Calculate Cosine Similarity between two documents in TermDocumentMatrix of tm Package in R


My task is to compare documents in a corpus by the cosine similarity. I use tm package and obtain the TermDocumentMatrix (in td-idf form) tdm. The following task should as simple as stated in here

d <- dist(tdm, method="cosine")

or

cosine_dist_mat <- 1 - crossprod_simple_triplet_matrix(tdm)/(sqrt(col_sums(tdm^2) %*% t(col_sums(tdm^2))))

However, the number of terms in my tdm is quite large, more than 120,000 (with around 50,000 documents). It is beyond the capability of R to handle such matrix. My RStudio crashed several times.

My questions are 1) how can I handle such a large matrix and get the pair-wise (120,000*120,000) cosine similarity? 2) if impossible, how can I just get the cosine similarity of only two documents at one time? Suppose I want the similarity between document 10 and 21, then something like

sim10_21<-cosine_similarity(tdm, d1=10,d2=21)

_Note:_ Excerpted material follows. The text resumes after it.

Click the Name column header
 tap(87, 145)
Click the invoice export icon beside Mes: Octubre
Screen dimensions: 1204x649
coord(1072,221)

If tdm is a simple matrix, I can do the calculate on tdm[,c(10,21)]. However, to convert tdm to a matrix is exactly what I cannot handle. My questions ultimately boils down to how to do matrix-like calculate on tdm.


Solution

  • 120,000 x 120,000 matrix * 8 bytes (dbl float) = 115.2 gigabytes. This isn't necessarily beyond the capability of R, but you do need at least that much memory, regardless of what language you use. Realistically, you'll probably want to write to the disk, either using some database such as Sql (e.g. RSQLite package) or if you plan to only use R in your analysis, it might be better to use the "ff" package for storing/accessing large matrices on disk.

    You could do this iteratively and multithread it to improve the speed of calculation.

    To find the distance between two docs, you can do something like this:

    dist(t(tdm[,1]), t(tdm[,2]), method='cosine')